Exercise brief: Your copy should hold exactly the lines from the one containing "Task: Collapse panel" through the last line of the entries, and no pictures.
-- Entries shown follows --
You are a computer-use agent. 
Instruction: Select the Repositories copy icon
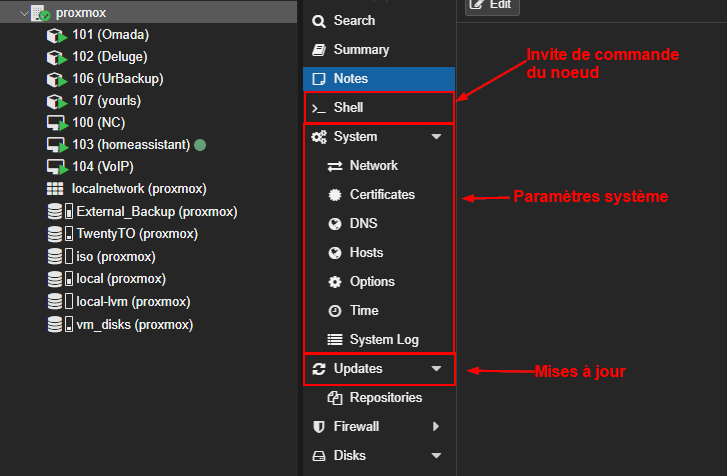click(x=335, y=398)
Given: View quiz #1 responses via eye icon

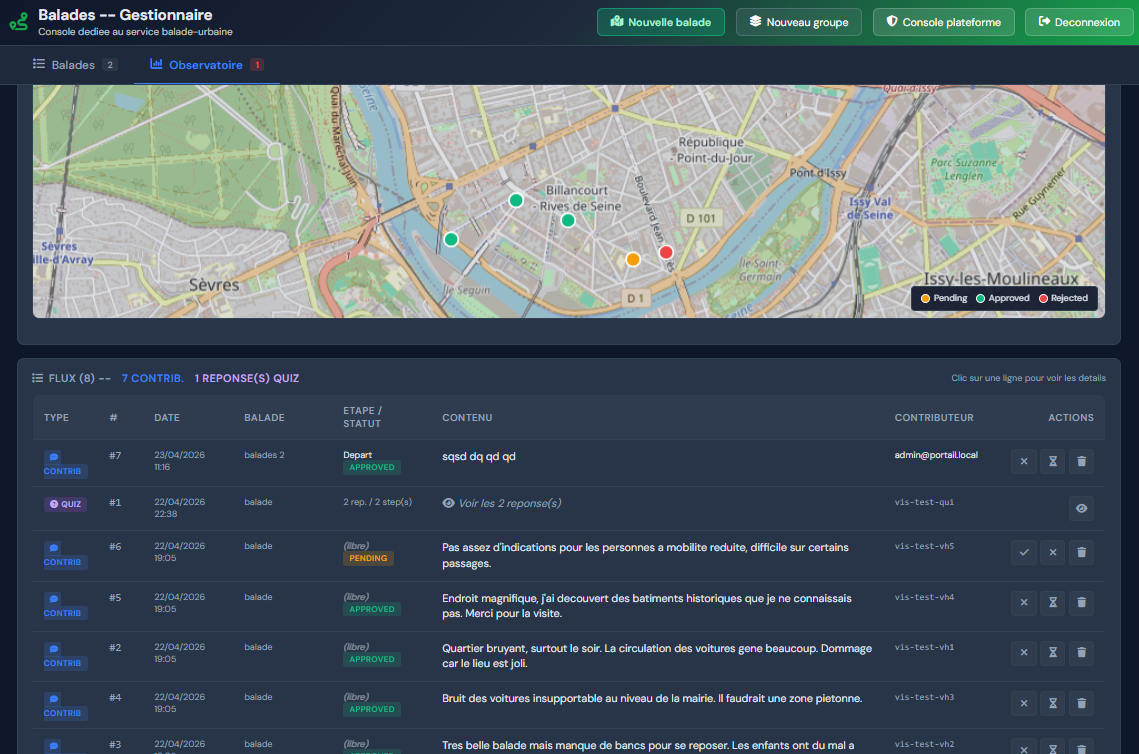Looking at the screenshot, I should 1081,509.
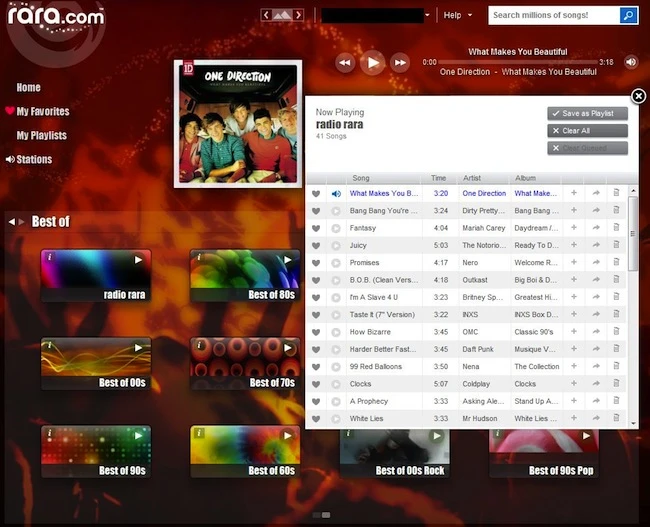This screenshot has width=650, height=527.
Task: Open the Stations sidebar item
Action: point(34,159)
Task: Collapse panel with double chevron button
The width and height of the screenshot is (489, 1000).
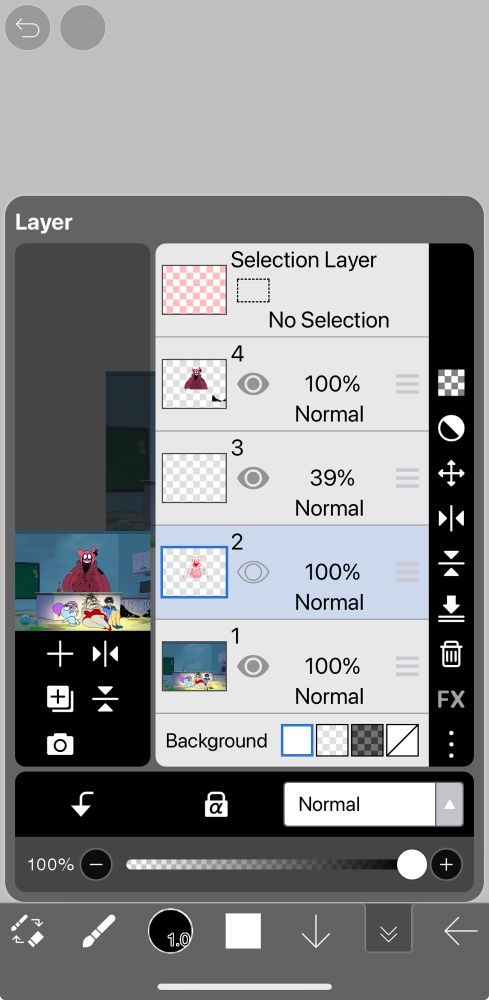Action: pos(388,933)
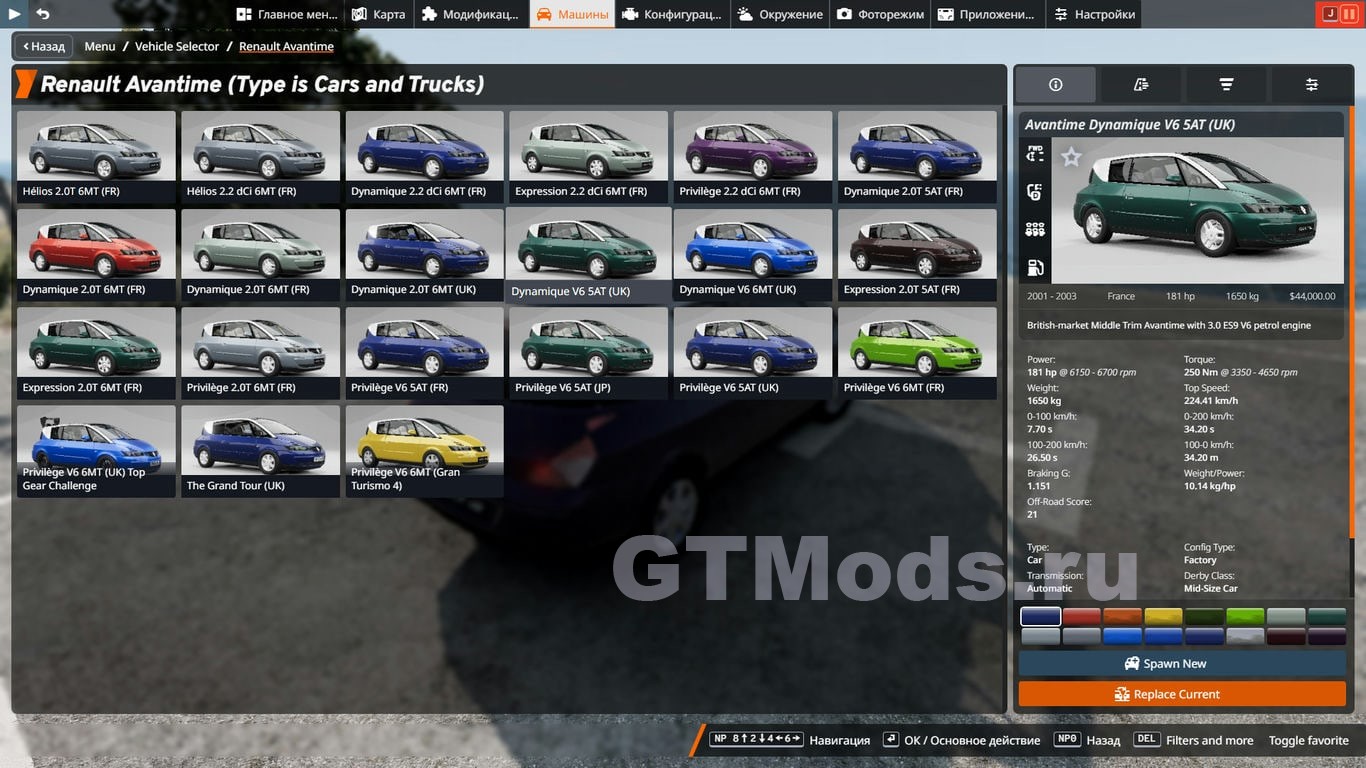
-- Entries shown concluded --
Exercise result:
Task: Collapse panel with double chevron button
The width and height of the screenshot is (489, 1000).
Action: pos(388,933)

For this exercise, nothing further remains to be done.